- What the task requires -
Count how many lines below include the word "computer". Answer with a number only.

Extracted records
━━━━━━━━━━
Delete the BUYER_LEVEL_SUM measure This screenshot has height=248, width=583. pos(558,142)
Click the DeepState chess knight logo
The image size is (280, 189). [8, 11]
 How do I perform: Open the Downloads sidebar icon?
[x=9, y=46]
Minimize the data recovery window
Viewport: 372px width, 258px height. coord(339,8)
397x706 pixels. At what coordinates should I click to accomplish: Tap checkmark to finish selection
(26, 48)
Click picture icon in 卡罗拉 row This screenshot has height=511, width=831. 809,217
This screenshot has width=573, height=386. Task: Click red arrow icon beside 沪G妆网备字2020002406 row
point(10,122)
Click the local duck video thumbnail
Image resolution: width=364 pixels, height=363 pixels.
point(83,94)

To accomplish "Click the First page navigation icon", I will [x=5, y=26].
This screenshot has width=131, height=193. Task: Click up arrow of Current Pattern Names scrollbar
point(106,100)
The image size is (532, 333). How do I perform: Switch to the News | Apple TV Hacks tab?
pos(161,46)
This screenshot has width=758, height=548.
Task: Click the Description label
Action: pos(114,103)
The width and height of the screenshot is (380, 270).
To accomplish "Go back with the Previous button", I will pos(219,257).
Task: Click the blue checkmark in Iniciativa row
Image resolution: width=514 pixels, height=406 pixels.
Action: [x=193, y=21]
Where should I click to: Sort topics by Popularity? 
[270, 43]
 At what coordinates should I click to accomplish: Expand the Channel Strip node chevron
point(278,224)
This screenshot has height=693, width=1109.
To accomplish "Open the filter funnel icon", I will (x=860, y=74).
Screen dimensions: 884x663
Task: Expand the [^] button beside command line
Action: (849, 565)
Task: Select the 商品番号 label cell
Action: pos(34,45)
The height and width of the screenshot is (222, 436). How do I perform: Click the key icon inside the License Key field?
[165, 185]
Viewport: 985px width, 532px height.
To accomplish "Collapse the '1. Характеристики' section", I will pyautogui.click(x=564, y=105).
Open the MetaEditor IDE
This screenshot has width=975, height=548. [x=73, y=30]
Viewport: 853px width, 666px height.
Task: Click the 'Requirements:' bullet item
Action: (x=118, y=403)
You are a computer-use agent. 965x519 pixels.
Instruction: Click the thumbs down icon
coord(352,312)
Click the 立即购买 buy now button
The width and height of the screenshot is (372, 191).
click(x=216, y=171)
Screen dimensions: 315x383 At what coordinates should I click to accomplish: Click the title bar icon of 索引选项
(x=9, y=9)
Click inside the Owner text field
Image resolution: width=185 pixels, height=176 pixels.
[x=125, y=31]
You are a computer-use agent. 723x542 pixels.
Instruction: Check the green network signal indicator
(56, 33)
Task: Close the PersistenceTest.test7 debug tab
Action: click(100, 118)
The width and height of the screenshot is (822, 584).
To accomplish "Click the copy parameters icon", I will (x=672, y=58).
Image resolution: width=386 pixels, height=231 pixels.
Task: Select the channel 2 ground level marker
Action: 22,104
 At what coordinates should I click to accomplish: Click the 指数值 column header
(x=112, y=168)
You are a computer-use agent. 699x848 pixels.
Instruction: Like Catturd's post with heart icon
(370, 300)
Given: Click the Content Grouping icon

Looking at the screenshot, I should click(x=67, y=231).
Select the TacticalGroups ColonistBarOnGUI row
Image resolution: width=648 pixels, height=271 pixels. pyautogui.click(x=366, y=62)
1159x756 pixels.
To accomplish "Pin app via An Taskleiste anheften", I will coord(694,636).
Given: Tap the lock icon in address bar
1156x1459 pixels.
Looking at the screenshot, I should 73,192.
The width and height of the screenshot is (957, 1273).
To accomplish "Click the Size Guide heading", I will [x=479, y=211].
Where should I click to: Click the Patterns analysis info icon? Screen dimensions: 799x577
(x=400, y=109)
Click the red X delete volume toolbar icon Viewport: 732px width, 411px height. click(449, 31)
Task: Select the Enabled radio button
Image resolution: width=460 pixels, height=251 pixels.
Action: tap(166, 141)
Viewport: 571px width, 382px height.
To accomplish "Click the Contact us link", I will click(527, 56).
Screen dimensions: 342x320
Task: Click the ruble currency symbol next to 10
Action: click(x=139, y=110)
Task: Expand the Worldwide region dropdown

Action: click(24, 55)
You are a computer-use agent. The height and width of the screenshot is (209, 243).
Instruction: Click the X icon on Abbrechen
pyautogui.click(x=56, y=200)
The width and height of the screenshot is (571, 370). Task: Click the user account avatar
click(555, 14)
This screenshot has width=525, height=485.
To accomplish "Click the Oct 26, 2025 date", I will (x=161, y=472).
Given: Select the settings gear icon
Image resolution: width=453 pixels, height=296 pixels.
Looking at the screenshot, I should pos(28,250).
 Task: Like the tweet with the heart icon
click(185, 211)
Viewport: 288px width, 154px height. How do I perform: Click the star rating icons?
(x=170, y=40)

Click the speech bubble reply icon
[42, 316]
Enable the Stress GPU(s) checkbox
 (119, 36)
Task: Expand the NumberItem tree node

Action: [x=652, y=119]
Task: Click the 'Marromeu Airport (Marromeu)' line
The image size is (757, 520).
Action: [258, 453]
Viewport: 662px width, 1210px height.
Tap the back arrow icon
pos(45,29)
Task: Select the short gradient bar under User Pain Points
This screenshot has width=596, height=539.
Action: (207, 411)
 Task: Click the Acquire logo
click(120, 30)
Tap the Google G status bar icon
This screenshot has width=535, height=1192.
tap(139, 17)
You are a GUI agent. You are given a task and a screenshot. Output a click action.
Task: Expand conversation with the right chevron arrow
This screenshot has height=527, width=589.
━━━━━━━━━━
- Answer for the task -
4